É notório, todo extensionista que mantém contato com a produção rural no Acre sabe, dia 05 de setembro, além do feriado do Dia da Amazônia, é também o dia da queimada. Ocorre que, quando chega setembro, o produtor que teve paciência e planejamento para esperar conseguirá realizar uma boa queimada.

Para quem não sabe, uma boa queimada é aquela que queima tudo, todas as sobras do desmatamento ou todo capim velho, para o caso dos pastos já formados. Trata-se de uma queimada rápida e profunda, daquelas que deixam um único tipo de resíduo no solo: cinzas.

Setembro é propício para queimar, pois as condições climáticas são favoráveis: umidade relativa mínima e seca máxima, com um ingrediente importante: ventos.

Todavia, a boa queimada, a que deixa o produtor satisfeito, é justamente a que causa maiores danos às populações urbanas. Por ser rápida e profunda, produz quantidades enormes de fumaça em curto espaço territorial e, o mais grave, de tempo. São toneladas de carbono jogadas na atmosfera de um dia para o outro.

Hospitais lotam, sobretudo com anciãos e crianças. Aeroportos fecham. Olhos ardem e infeccionam. A cidade se cobre de fuligem. O clima fica abafado. Florestas são incêndiadas.

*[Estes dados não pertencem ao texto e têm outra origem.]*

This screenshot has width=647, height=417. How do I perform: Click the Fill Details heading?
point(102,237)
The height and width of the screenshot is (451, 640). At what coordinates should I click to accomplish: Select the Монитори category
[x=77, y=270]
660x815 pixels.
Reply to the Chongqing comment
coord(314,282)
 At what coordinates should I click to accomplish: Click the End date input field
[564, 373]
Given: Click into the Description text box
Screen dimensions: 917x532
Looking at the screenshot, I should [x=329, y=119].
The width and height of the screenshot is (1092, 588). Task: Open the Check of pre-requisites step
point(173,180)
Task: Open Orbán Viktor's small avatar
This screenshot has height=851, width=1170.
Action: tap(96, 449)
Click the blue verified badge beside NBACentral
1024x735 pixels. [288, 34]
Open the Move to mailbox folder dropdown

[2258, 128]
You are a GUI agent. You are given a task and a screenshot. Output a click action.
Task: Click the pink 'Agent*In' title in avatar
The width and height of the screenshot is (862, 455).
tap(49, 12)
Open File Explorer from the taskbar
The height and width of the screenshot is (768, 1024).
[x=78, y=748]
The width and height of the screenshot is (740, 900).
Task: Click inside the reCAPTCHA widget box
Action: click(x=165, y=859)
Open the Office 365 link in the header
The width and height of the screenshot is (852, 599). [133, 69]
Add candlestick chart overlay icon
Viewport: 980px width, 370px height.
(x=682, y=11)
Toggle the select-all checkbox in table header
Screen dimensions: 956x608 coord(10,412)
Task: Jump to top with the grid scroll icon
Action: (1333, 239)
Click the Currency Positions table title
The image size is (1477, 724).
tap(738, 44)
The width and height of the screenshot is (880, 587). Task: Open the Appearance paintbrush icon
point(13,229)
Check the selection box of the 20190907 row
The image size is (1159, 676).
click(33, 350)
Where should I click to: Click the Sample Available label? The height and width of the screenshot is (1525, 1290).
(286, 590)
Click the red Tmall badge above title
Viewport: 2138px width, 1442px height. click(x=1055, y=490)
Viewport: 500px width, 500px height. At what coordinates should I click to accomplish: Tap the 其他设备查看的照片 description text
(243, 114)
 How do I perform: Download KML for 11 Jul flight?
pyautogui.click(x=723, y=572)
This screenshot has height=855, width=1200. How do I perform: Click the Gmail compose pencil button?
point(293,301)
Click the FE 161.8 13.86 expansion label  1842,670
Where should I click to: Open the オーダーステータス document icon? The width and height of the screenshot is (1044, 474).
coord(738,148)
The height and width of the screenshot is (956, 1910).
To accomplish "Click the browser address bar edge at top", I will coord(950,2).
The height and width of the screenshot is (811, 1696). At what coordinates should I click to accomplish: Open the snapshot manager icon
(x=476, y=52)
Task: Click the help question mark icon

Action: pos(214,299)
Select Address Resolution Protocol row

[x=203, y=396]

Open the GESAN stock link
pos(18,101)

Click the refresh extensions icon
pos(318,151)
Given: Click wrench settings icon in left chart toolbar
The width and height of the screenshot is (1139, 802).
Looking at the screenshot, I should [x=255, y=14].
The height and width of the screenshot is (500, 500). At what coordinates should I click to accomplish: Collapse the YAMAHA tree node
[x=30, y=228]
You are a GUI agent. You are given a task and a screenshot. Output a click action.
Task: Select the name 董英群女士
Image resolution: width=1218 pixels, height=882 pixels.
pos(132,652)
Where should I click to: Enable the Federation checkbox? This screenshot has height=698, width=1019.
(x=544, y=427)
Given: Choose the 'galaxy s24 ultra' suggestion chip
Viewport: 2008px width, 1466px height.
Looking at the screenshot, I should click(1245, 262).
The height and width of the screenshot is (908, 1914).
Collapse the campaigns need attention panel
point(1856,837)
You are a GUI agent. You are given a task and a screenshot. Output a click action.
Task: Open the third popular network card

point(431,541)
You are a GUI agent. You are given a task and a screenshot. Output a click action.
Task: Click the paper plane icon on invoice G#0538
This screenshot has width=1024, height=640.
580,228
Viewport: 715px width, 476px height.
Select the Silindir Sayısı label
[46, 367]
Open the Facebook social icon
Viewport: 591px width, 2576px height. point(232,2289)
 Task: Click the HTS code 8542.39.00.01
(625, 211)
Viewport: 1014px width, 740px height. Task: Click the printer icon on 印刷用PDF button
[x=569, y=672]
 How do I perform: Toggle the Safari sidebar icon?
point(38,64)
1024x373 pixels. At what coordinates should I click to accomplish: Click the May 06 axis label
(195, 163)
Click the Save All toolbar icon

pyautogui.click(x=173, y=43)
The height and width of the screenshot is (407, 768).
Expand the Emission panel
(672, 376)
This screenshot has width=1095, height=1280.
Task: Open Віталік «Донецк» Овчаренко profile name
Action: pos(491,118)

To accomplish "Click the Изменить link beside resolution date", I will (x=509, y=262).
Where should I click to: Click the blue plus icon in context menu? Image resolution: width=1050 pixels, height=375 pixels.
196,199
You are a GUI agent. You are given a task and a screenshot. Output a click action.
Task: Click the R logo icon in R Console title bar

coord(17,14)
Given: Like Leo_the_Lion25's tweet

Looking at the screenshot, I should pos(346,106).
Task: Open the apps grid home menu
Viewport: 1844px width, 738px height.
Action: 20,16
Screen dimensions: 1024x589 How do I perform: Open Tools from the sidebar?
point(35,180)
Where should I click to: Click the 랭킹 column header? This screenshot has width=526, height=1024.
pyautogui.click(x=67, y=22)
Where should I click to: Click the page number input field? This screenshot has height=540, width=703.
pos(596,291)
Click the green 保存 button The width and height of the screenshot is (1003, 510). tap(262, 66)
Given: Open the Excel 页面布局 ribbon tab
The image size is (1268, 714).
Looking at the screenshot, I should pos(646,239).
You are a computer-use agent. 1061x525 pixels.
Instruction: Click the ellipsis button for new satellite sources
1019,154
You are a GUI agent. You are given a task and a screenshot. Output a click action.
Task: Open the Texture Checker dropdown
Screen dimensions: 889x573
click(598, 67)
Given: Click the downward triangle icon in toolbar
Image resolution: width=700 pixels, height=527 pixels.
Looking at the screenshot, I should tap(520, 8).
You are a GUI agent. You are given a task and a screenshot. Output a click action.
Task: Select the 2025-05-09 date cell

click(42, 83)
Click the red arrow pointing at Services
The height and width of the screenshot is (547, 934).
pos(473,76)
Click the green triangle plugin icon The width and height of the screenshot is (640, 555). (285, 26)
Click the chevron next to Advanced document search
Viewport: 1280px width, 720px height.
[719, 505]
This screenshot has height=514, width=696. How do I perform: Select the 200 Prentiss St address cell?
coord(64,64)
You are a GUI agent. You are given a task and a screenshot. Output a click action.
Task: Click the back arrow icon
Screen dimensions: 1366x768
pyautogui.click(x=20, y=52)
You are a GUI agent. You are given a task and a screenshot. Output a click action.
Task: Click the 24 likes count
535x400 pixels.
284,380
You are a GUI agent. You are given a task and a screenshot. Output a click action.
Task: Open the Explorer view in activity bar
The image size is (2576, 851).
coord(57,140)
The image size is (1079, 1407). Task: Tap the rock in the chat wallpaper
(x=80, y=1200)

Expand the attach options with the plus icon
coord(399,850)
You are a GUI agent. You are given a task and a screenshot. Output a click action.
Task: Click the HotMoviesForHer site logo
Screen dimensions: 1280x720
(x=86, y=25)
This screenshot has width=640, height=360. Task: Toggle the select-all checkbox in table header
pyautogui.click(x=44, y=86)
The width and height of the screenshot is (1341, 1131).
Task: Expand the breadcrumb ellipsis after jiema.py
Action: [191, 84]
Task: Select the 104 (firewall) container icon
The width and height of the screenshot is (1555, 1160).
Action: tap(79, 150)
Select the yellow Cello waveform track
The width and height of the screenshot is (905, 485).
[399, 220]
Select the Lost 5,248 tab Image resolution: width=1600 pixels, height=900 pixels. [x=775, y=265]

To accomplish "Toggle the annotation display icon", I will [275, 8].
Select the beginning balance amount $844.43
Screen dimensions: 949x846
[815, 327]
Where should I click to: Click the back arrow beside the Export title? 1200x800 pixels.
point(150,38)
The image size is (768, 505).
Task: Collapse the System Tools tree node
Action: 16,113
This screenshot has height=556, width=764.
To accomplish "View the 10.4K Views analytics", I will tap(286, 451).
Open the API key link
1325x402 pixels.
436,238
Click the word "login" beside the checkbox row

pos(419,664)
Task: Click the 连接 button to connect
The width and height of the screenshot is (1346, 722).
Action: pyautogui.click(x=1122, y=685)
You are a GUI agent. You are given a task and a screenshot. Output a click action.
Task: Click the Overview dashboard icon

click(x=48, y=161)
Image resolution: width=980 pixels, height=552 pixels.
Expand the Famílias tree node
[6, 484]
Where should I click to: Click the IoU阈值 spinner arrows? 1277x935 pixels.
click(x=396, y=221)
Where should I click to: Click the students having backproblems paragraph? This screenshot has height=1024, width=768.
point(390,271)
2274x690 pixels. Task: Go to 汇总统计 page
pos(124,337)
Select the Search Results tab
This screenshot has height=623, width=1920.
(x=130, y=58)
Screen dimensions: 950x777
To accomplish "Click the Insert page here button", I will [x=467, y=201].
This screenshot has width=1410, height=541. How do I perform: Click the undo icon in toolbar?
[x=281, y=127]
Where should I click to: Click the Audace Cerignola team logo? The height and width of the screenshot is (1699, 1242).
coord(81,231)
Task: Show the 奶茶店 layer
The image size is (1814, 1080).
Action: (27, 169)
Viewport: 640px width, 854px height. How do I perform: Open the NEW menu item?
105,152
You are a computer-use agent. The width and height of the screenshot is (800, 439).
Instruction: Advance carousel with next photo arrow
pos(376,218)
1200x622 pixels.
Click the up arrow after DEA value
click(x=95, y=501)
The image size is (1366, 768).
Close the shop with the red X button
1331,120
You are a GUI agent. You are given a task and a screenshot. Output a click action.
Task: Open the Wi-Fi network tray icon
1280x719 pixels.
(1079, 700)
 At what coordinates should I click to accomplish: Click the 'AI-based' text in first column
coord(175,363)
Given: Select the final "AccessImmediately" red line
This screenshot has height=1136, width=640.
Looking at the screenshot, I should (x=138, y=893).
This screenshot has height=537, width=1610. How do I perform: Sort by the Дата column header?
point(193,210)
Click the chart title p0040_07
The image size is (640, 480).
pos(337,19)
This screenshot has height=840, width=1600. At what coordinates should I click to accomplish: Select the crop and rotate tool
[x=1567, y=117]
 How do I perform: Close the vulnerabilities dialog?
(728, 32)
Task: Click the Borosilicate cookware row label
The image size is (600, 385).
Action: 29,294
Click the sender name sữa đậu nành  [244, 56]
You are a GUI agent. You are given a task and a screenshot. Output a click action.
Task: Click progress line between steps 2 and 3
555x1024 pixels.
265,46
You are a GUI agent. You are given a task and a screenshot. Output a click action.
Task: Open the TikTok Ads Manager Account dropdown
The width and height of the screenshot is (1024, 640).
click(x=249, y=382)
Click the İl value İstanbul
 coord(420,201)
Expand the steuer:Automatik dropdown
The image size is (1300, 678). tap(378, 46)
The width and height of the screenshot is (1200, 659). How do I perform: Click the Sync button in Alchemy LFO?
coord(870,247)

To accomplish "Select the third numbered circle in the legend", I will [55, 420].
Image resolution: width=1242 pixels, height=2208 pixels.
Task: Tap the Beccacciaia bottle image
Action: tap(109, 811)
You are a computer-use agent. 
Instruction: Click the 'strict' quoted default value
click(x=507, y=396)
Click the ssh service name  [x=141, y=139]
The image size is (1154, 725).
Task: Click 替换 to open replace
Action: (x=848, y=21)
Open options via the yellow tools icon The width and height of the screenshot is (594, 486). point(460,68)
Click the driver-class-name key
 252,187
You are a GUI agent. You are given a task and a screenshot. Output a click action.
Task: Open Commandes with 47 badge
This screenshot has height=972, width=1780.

Um quadro insuportável, mas que se tolera em nome de uma produção rural, na maioria das vezes, tímida.

Os custos relacionados à concentração de fumaça nas áreas urbanas acreanas seguramente não compensam eventual benefício que essa produção rural possa auferir para a sociedade em geral.

Apesar da ausência de estudos abrangendo as consequências para economia local dessa concentração de fumaça, não seria exagero afirmar que o “Custo Acre” (aquele conjunto de entraves locais que tiram competitividade e fazem com que o sistema econômico como um todo seja mais caro) chega a níveis insuportáveis para a frágil economia local.

No entanto, a tolerância acreana com as queimadas é algo impressionante. No geral, a sociedade local não se manifesta com relação a essa nefasta prática. A queimada é tratada como algo que faz parte da tradição ou da cultura da produção rural: é assim mesmo. Afinal, pensa-se, são somente de quatro a oito semanas por ano, passa ligeiro.

Realmente, o fogo faz parte do sistema nativo de produção agrícola. Os índios já usavam desse artifício e ensinaram aos colonizadores portugueses. Numa época em que a extensão de solo cultivado era relativamente pequena e que a quantidade de fumaça na atmosfera, também relativamente pequena, não acarretava as mazelas atuais, não havia por que se preocupar.

Mas a concentração de carbono na atmosfera chegou a níveis nos quais o planeta não suporta mais. Realizar queimadas no Acre, em Rondônia, no Amapá ou em qualquer lugar aquece o mundo e coloca em risco a existência humana. E isso nós não podemos mais tolerar.

Além, é claro, de empurrar nossas crianças para os hospitais, o que, infelizmente, não parece nos abalar.